How Passwords Are Cracked: Methods, Tools, and Protection
Learn how passwords are cracked through brute force, dictionary attacks, rainbow tables, and social engineering. Understand password hashing and how to protect accounts.
How Passwords Work Behind the Scenes
Understanding how passwords are cracked begins with understanding how they are stored. Responsible systems never store passwords in plain text. Instead, when a user creates an account, the password is processed through a hash function — a one-way mathematical algorithm that converts the password into a fixed-length string of characters called a hash. When the user logs in, the system hashes the entered password and compares it to the stored hash. If they match, access is granted. Password cracking is the process of discovering the original password from its hash, and it represents one of the most common vectors in cybersecurity breaches. Over 80% of data breaches involve compromised credentials, according to the Verizon Data Breach Investigations Report.

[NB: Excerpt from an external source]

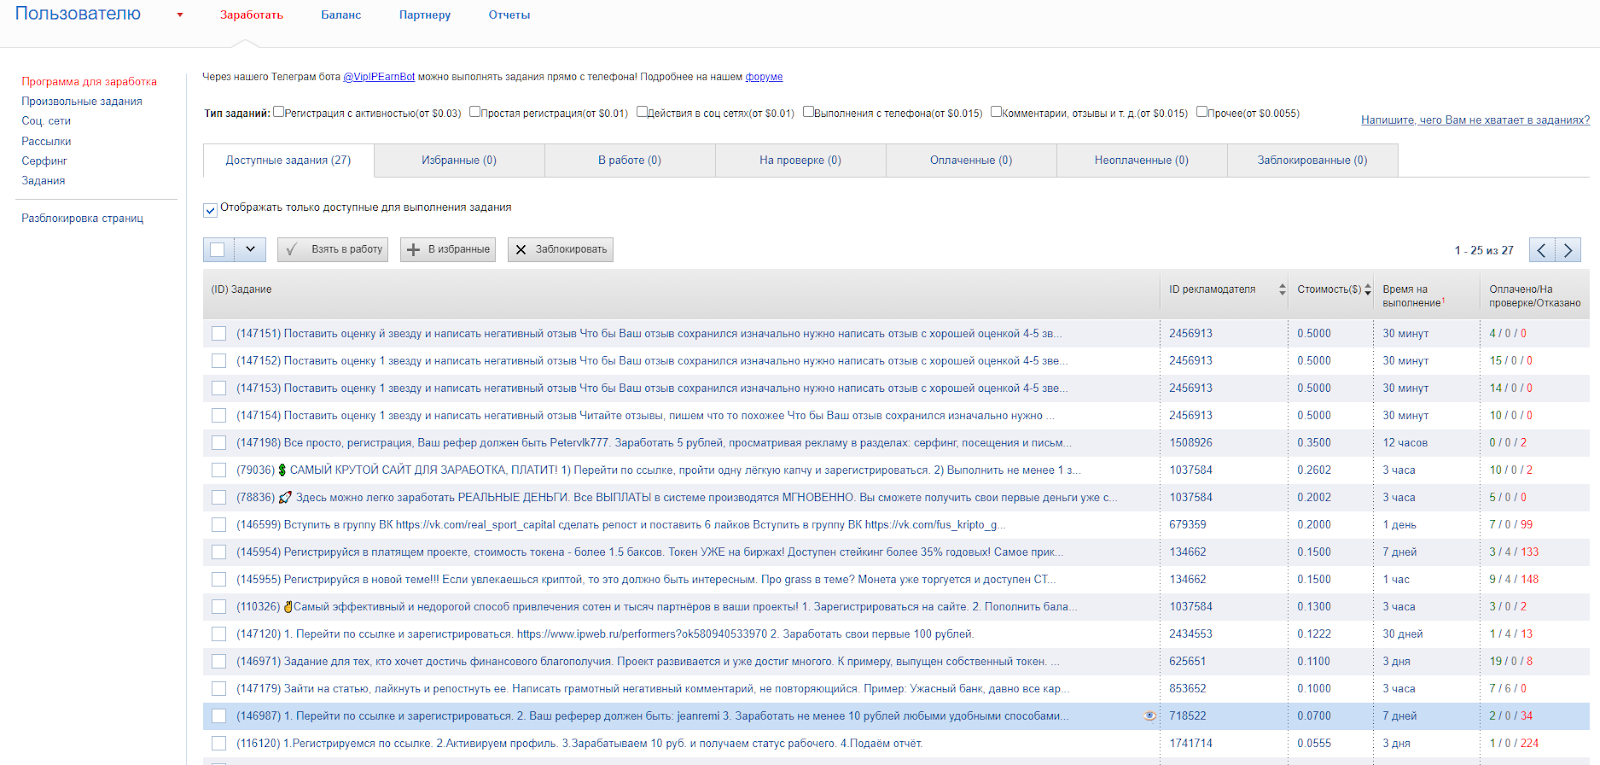Switch to the 'Избранные (0)' tab
This screenshot has width=1600, height=765.
(459, 160)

Password Hashing Algorithms
The security of stored passwords depends heavily on which hashing algorithm is used. Different algorithms offer vastly different levels of protection:
| Algorithm | Type | Speed | Security Level |
|---|---|---|---|
| MD5 | Cryptographic hash | Extremely fast (~10 billion hashes/sec on GPU) | Obsolete — collisions found, too fast for password storage |
| SHA-1 | Cryptographic hash | Very fast (~5 billion hashes/sec on GPU) | Deprecated — collision attacks demonstrated in 2017 |
| SHA-256 | Cryptographic hash | Fast (~1 billion hashes/sec on GPU) | Secure for data integrity but too fast for passwords |
| bcrypt | Key derivation function | Deliberately slow (configurable work factor) | Good — designed for password hashing |
| scrypt | Key derivation function | Slow and memory-intensive | Good — resistant to hardware-based attacks |
| Argon2 | Key derivation function | Configurable time and memory cost | Excellent — winner of Password Hashing Competition (2015) |
The critical difference is speed. General-purpose hash functions like MD5 and SHA-256 are designed to be fast, which makes them terrible for password storage — an attacker can test billions of password candidates per second. Purpose-built password hashing functions like bcrypt and Argon2 are deliberately slow and resource-intensive, making brute force attacks orders of magnitude harder.
Password Cracking Methods
Brute Force Attacks
A brute force attack systematically tries every possible combination of characters until the correct password is found. For a password using lowercase letters, uppercase letters, digits, and symbols (95 printable ASCII characters), the total combinations are:
- 6-character password: 95^6 = ~735 billion combinations
- 8-character password: 95^8 = ~6.6 quadrillion combinations
- 12-character password: 95^12 = ~5.4 x 10^23 combinations
Against a fast hash like MD5 on modern GPU hardware (capable of ~100 billion hashes per second), a 6-character password falls in seconds. An 8-character password may take hours to days. A 12-character password becomes computationally infeasible — requiring millions of years. This is why password length is the single most important factor in password strength.
Dictionary Attacks
Rather than trying every possible combination, dictionary attacks use lists of common passwords, words, names, and phrases. These attacks are effective because humans tend to choose predictable passwords. Analysis of leaked password databases consistently reveals that the most common passwords include "123456," "password," "qwerty," and similar easily guessed strings. Dictionary attacks also apply common transformations — capitalizing the first letter, appending numbers, replacing letters with similar characters (e.g., "p@ssw0rd") — because these patterns are also highly predictable.
Rainbow Table Attacks
A rainbow table is a precomputed lookup table that maps hash values back to their original passwords. Instead of computing hashes in real time, an attacker simply looks up the stolen hash in the table. Rainbow tables can crack any password within their scope (e.g., all passwords up to 8 characters using a specific character set and hash algorithm) almost instantly.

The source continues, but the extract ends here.